The file described in this document is built upon the generic component metadata with fields specific for applications (see Section 2.1, “Generic Component”).
All tags valid for a generic component are valid for a console-application
component as well.
In order to enhance the available metadata about their application, projects shipping a console application can ship one or more metainfo files
in /usr/share/metainfo/%{id}.metainfo.xml
.
The basic structure for a generic component as described at Section 2.1.3, “XML Specification” applies.
Note that the XML root must have the type
property set to console-application
, while in a generic component this
property can be omitted. This clearly identified this metainfo document as describing an application.
The following list describes tags for console-application
upstream metadata and provides some additional information about the values
the tags are expected to have.
If no information is given about a tag, refer to the respective tag in Section 2.1, “Generic Component”.
For console applications, the <id/>
tag value must follow the AppStream ID naming conventions (it should be a reverse-DNS name).
The <metadata_license/>
tag as described in <metadata_license/> must be present.
A name
must be present for console applications.

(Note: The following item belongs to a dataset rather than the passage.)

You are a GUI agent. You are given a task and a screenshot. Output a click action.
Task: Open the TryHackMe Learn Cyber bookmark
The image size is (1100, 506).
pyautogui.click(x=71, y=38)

See <name/> for a detailed description of this tag.
A summary
must be present for console applications. See <summary/> for a detailed description of this tag.
This tag is described in detail for generic components at <provides/>.
For console applications, at least one provided <binary/>
must be listed in this tag.
For a component of type console-application
, the following tags are required and must always be present: <id/>,
<metadata_license/>, <name/>, <summary/>, <provides/> ↪ <binary/>.